SZUKAJ
CO/GDZIE/KIEDY W CZĘSTOCHOWIE Portal kulturalny

Dwa zdjęcia Krzysztofa Zalewskiego. Na pierwszym pozuje z profilu, a na drugim z półprofilu i patrzy wprost
5/2018

Pobierz PDF

ZALEWSKI ŚPIEWA NIEMENA

W zeszłym roku minęło 50 lat od wydania płyty „Dziwny jest ten świat” i 30 - od pierwszego występu Czesława Niemena na Festiwalu w Jarocinie. W związku z tym organizatorzy ubiegłorocznej odsłony tej imprezy zaproponowali Krzysztofowi Zalewskiemu przygotowanie koncertu z piosenkami legendy polskiej sceny. Taki był początek projektu „Zalewski śpiewa Niemena”. Od kilku miesięcy możemy się cieszyć albumem, który zbiera ten muzyczny materiał, a 13 maja będzie można go usłyszeć w naszej Filharmonii.

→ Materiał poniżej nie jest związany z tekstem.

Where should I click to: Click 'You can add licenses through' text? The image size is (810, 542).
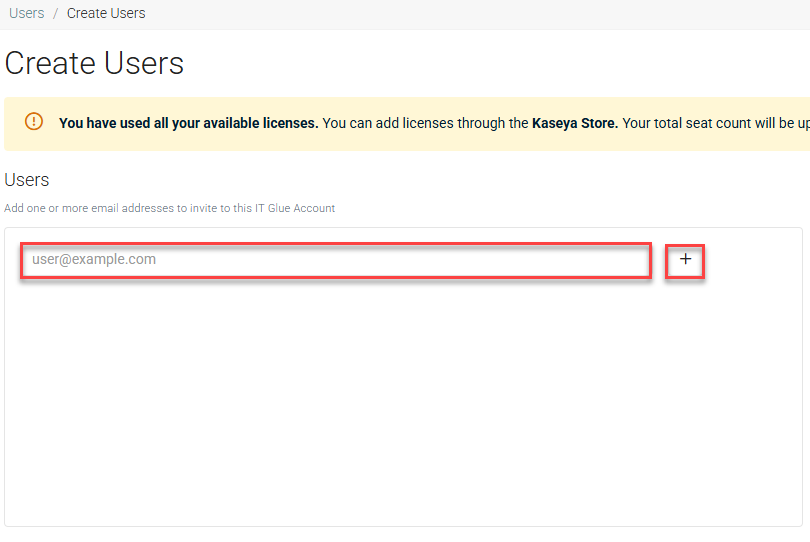pyautogui.click(x=425, y=124)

Czesław Niemen był wybitnym kompozytorem, aranżerem z wyobraźnią, znakomitym instrumentalistą i śmiałym eksperymentatorem. Zalewski - laureat drugiej edycji programu „Idol”, który ostatnio nagrał dwie doskonale przyjęte płyty „Zelig” i „Złoto” - podszedł do twórczości Mistrza z szacunkiem, ale nie na kolanach. Nie wywrócił tych utworów do góry nogami, nie wymyślał interpretacji na siłę odmiennych od oryginałów - raczej ujednolicił repertuar pochodzący z różnych okresów twórczych Niemena. Powstała aktualna, świeżo brzmiąca płyta, gatunkowo rozpięta pomiędzy hard rockiem a białym soulem, z niezbyt głęboko ukrytymi pokładami słowiańskiej melancholii. Trudno ostatecznie przesądzić, czy „Zalewski śpiewa Niemena” jest bardziej płytą Zalewskiego czy Niemena, ale ponad wszelką wątpliwość nie udałoby się dokonać niemożliwego, gdyby nie znakomity zespół w składzie: Jurek Zagórski (gitara, MPC, produkcja, miks), Natalia Przybysz (chórki), Paulina Przybysz (chórki), Tomasz Duda (saks, flet, tamburyn), Kuba Staruszkiewicz (perkusja, przeszkadzajki), Patryk „Pat” Stawiński (bas, klawisze) i Jarek Jóźwik (organy Rhodesa, syntezatory). Lider zebrał tę mocną ekipę w Studio S4, sam chwycił za gitarę, stanął przed mikrofonem i nagrał płytę na setkę, na żywo, z biglem. Można przypuszczać, że Czesławowi Niemenowi, który cenił sobie bezkompromisowość, takie podejście by się spodobało.